Sa vie fut un roman. Franco péruvienne, née à Paris le 7 avril 1803, Flora Tristan prétendait descendre de l’empereur Moctezuma II ou être le fruit d’une aventure qu’aurait eue sa mère avec Simón Bolívar. En fait, de son vrai nom Flore Célestine Thérèse Henriette de Moscoso, elle était la fille « naturelle » de Mariano de Tristan y Moscoso, un aristocrate péruvien, et d’Anne-Pierre Laisnay, une petite-bourgeoise parisienne, émigrée en Espagne pendant la Révolution française. À 17 ans, elle se marie par amour avec André Chazal mais l’idylle tourne court : Flora est une femme battue par son mari. Jaloux et violent, ce dernier ira jusqu’à lui perforer un poumon d’un coup de pistolet, en 1838. Victime de violences conjugales, elle réussit à le fuir en 1825, alors qu’elle est enceinte de la dernière de ses trois enfants (2), et obtient la séparation des biens en 1828. À l’époque, le divorce était interdit depuis 1816, sauf pour des manquements graves. Elle se battra toute sa vie pour abolir ces dispositions.
Elle se considère comme une déclassée, une « paria »
Après avoir confié ses enfants à sa mère, elle devient dame de compagnie auprès de ladies anglaises. Pendant dix ans, elle voyage et travaille à se faire l’éducation qu’elle n’a pas reçue dans son enfance. Elle rentre au Pérou en 1833, dans l’espoir de se faire reconnaître par sa famille paternelle, mais son oncle lui dénie l’héritage complet de son père, vu sa condition de « bâtarde ». En tant que fille naturelle, il accepte toutefois de lui verser une pension pendant quelques années. Celle qui se considère comme une déclassée, une « paria », décide alors de rentrer en France après un court séjour à Lima, la capitale du pays.
De retour à Paris en 1835, elle fréquente les cercles littéraires et socialistes de la capitale, dont les réunions de « La Gazette des femmes ». Influencée par les idées socialistes de l’époque, le saint-simonisme, elle va lutter pour l’indépendance, la reconnaissance du travail des femmes et l’amélioration des conditions de la classe ouvrière. Elle devient une figure majeure du débat social en France et du socialisme utopique dans les années 1840.
Pour enquêter sur la condition ouvrière et répandre ses idées, Flora Tristan s’engage dans un « tour de France », le circuit traditionnel des apprentis compagnons, qu’elle démarre à Bordeaux du 15 au 20 septembre 1843, et qui l’emmène à Auxerre, Chalon-sur-Saône, Mâcon, Saint-Étienne, Avignon, Marseille, Toulon, Nîmes, Agen (où elle rencontre le poète Jasmin), Toulouse, Montpellier, Béziers, Carcassonne.

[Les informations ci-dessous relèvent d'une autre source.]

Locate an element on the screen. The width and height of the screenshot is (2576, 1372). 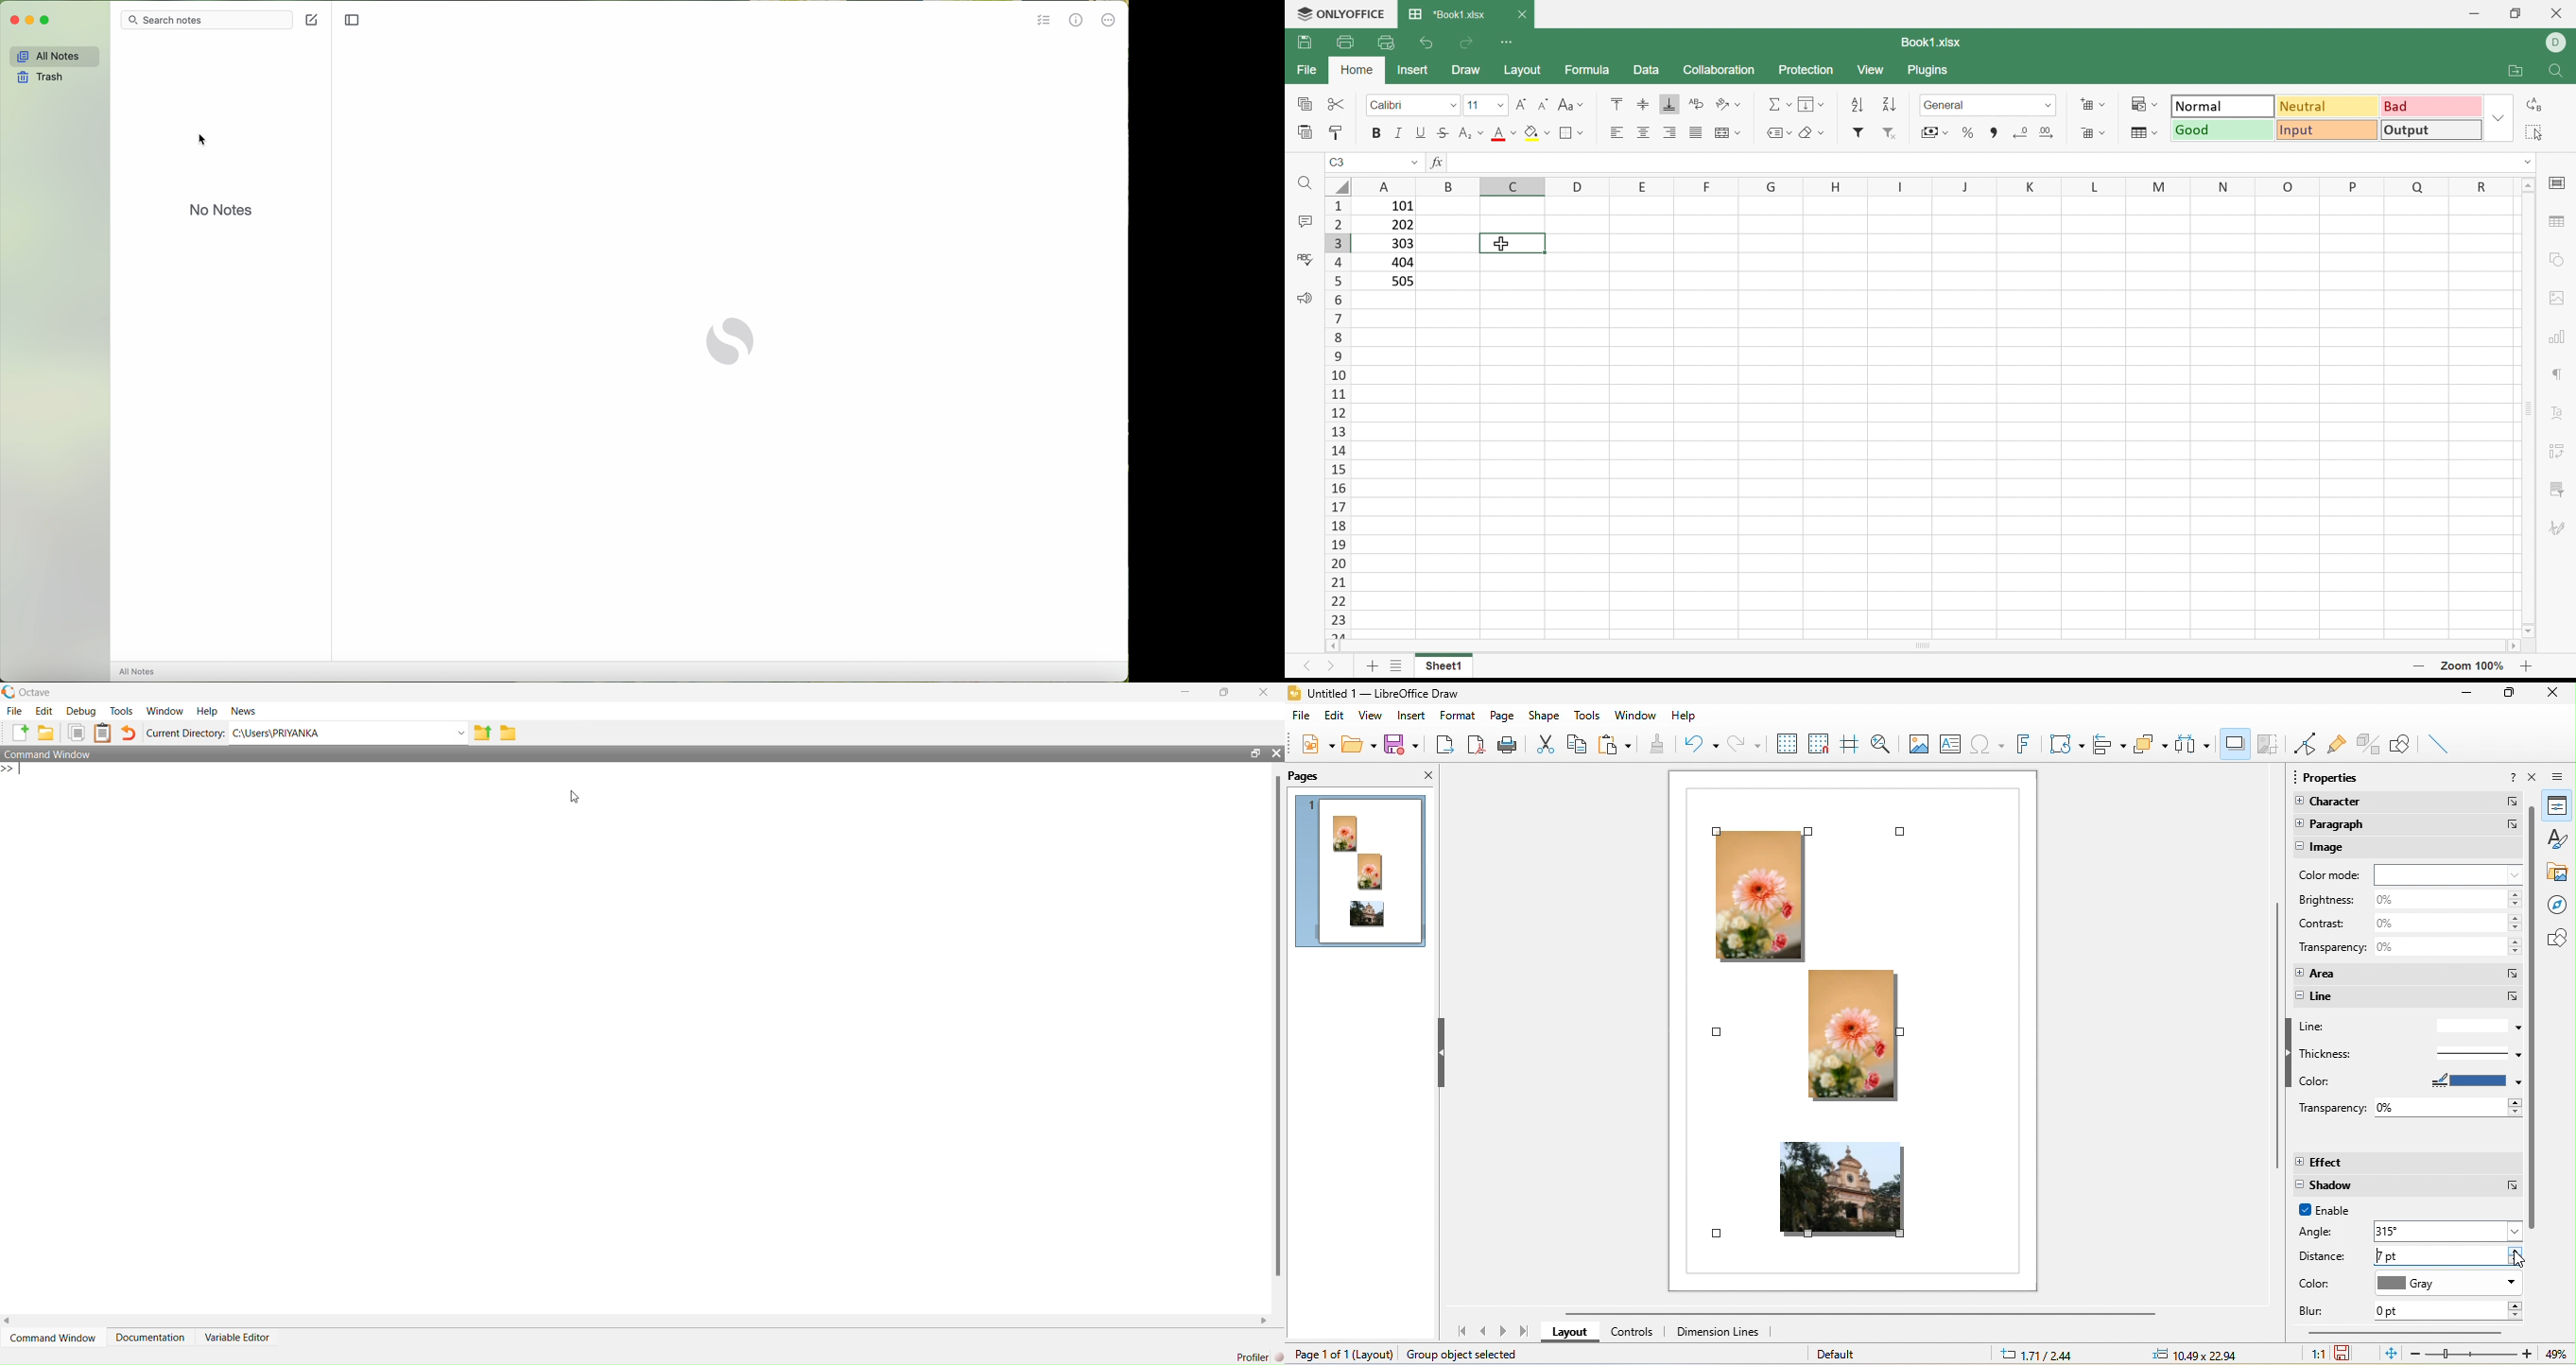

Elle n’achèvera jamais ce périple. Épuisée de fatigue et malade, elle revient à Bordeaux pour se faire soigner par le professeur Élie Gintrac et meurt prématurément, à 41 ans, de la fièvre typhoïde, le 14 novembre 1844, au domicile du journaliste saint-simonien Charles Lemonnier et de son épouse, Elisa, au 4 rue des Bahutiers. Elle sera enterrée le lendemain au cimetière de la Chartreuse, modestement : ses funérailles ne coûtent que 27 francs.
Injustement restée dans l’ombre de ses camarades masculins, tels Karl Marx ou encore Proudhon, de nos jours, elle compte de plus en plus comme une figure majeure des luttes de la classe ouvrière et pour la condition féminine, partout dans le monde. À Bordeaux, chaque 1er mai, des femmes et des hommes se retrouvent en pèlerinage sur sa tombe, et la bibliothèque de Belcier porte son nom, ainsi que l’un des bâtiments de l’université Montaigne. La plaque dédiée en 2021 à Flora Tristan rue des Bahutiers, s’inscrivait dans le cadre du bicentenaire de l’indépendance du Pérou à Bordeaux, jumelée avec Lima depuis 1956.